Jun. 7th, 2010 03:34 pm
adalger: Earthrise as seen from the moon, captured on camera by the crew of Apollo 16 (Default)
[personal profile] adalger posting in [community profile] authors_anonymous
I need help.

I'm a middle-aged white guy, mostly passing for any privelege I don't outright possess, so I'm at a bit of a disadvantage understanding some discrimination and outright fail; this I admit. I want it clear that I'm asking for help in understanding, and am honestly confused and not trolling or stirring up trouble / controversy.

That said, I'm sort of missing the point of the racebending revenge fic-a-thon. How does altering the appearance of someone in another universe that doesn't have the racial issues ours have and then pretending it should make a difference to how those characters interact in that universe, really relate to anything at all?

Some of them, I completely understand. Sherlock Holmes being of dark-skinned descent (or, even better, from India!) would make a huge difference to his characterization. But ... well, Tolkien? What difference would it make to anyone there how many different skin colors humans came in? There are racial tensions between the races that actually exist in Middle Earth, but rewriting Aragon as Hispanic makes no sense, because there is no Spain. I understand that replacing everybody except the bad guy with white people is horribly wrong because it caters to the nastiness of people who divide the world into "white guys" and "bad guys". I ... kind of understand that a story so obviously based on Asian culture, in a good and respectful way, should give Asian audiences faces that look like them, too. But I'm lost on how changes races of people in random stories to races that don't even exist in the story setting is relevant.

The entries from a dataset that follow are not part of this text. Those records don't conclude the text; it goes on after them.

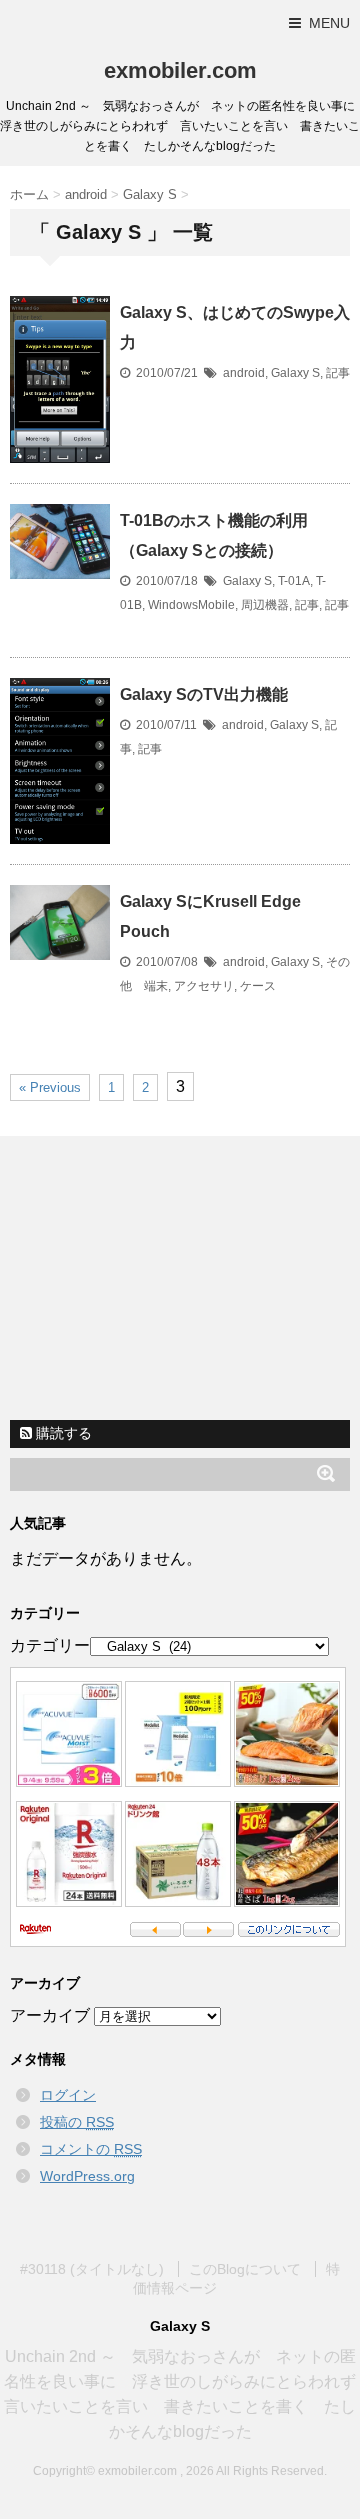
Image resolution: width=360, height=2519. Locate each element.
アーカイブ (50, 2015)
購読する (62, 1433)
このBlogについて (245, 2269)
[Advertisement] (180, 1281)
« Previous (50, 1087)
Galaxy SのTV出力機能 (204, 694)
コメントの (91, 2149)
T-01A (294, 581)
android (244, 373)
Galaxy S (295, 373)
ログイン (68, 2095)
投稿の (77, 2122)
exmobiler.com (180, 70)
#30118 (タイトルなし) (92, 2269)
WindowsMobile (191, 605)
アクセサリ (204, 986)
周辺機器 (265, 605)
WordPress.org (87, 2176)
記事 (338, 373)
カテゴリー (50, 1645)
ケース (258, 986)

This comes out a lot more defensive than it's meant. Please understand, I want to learn so I can do the right thing. Help?

Date: 2010-06-08 12:41 pm (UTC)
jackandahat: A brown otter, no text. (Default)
From: [personal profile] jackandahat
I'm a white guy, so I absolutely can't speak for any POC. But I'm queer and disabled, so I'm coming from that POV, and to me some of it's about representation. It's about actually having characters who are something like you in a story.

It's easy, as a white man, to dismiss that - we don't need to think about it. Our race and gender are all over the place - we can count on The People In Charge to generally look a fair bit like us.

But once you step outside that box, the guarantee is not there. So you grow up being shown that the hero (or even just the Really Interesting 3D Bad Guy)is never someone who looks like you.

So that matters even if you're talking about a world where race (as we know it) "doesn't matter". Because we don't live in that world.

(Apologies if I've stepped on any toes here - hopefully this hasn't come across as the white version of mansplainning, but I saw no-one had answered yet.)